For basic everyday usage:

  1. Open the Properties task pane using the Properties item in the ribbon
  2. Type the first few letters of the component name of interest, e.g. "EtOH"
  3. Review the list of properties available in the lower frame
  4. Optionally type a few letters of the name of a property to filter the results, e.g. "den" for density
  5. Optionally enter a temperature at which the properties should be displayed
  6. Optionally write values back to the current worksheet (at the cursor position) by clicking on either Write with Details or Write Value buttons


For advanced usage, construct queries using a simple query language:

  1. Open the Properties task pane
  2. Start typing a query using the equals sign "="
  3. Auto-prompts will appear, helping you to complete the query and explaining the meanings of each available property code
  4. Add further queries using auto-prompts and click Finish when done
  5. Optionally use the Filter button on the right to select which material categories are shown
  6. Optionally change the source of the Properties information using the cylinder button (note that changing the source will change the list of properties available)
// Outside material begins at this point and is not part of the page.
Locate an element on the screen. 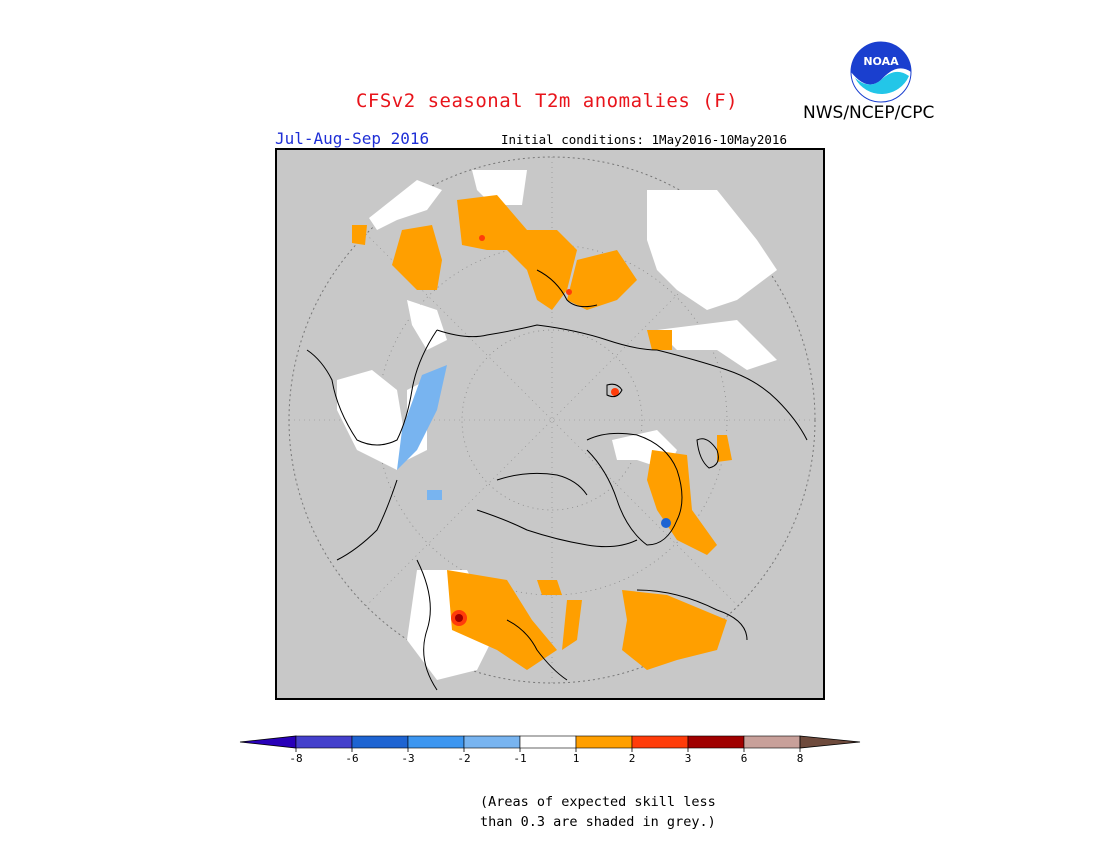 The image size is (1100, 850). colorbar-tick-label: 2 is located at coordinates (632, 758).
We source many pure component physical properties that are temperature-dependent (e.g. liquid density, liquid heat capacity) and also a range of temperature-independent properties from the peer-reviewed DIPPR Database. We source phase equilibrium parameters from the Dortmund Data Bank (DDB) and where gaps exist in their data, we estimate parameters using the modified UNIFAC model. We collate a range of other properties of interest to the user community from various source including ACS and check values against measured or published data where possible.  We source excipients information from the FDA website.
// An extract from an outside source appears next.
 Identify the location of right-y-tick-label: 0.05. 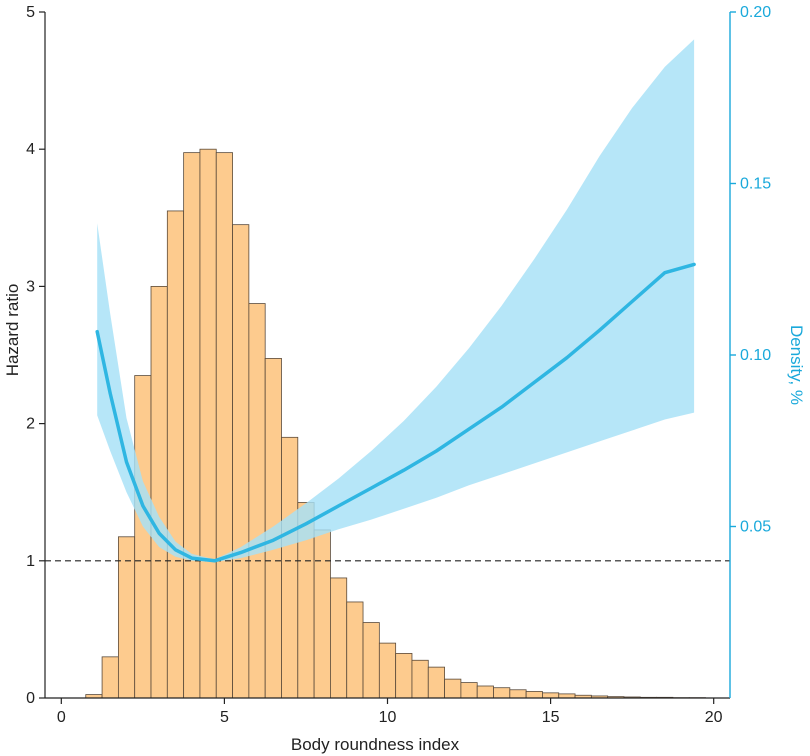
(756, 528).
For further details about the ACS solvent selection guide, visit the following ACS link. The guide assigns a score from 1 to 10 for each solvent under the respective categories, with a score of 10 being of most concern and a score of 1 suggesting few issues.  For the ACS scores, 1=good and 10=bad.
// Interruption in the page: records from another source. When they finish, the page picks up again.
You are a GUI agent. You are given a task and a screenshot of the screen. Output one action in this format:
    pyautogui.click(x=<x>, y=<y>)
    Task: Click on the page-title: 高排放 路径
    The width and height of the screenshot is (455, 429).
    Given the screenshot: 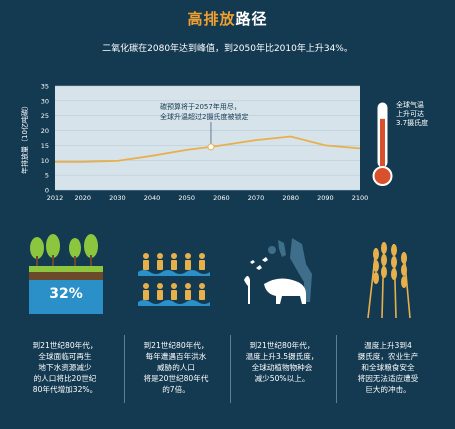 What is the action you would take?
    pyautogui.click(x=228, y=18)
For further details about the GSK solvent selection guide, visit the following link. Each solvent is scored from 1 (red) to 10 (green) to give a relative ranking for every solvent in the guide in each category, where the score is based on data or a physical observable property.  Supplementary information is available here. In the GSK scores, 1=bad and 10=good.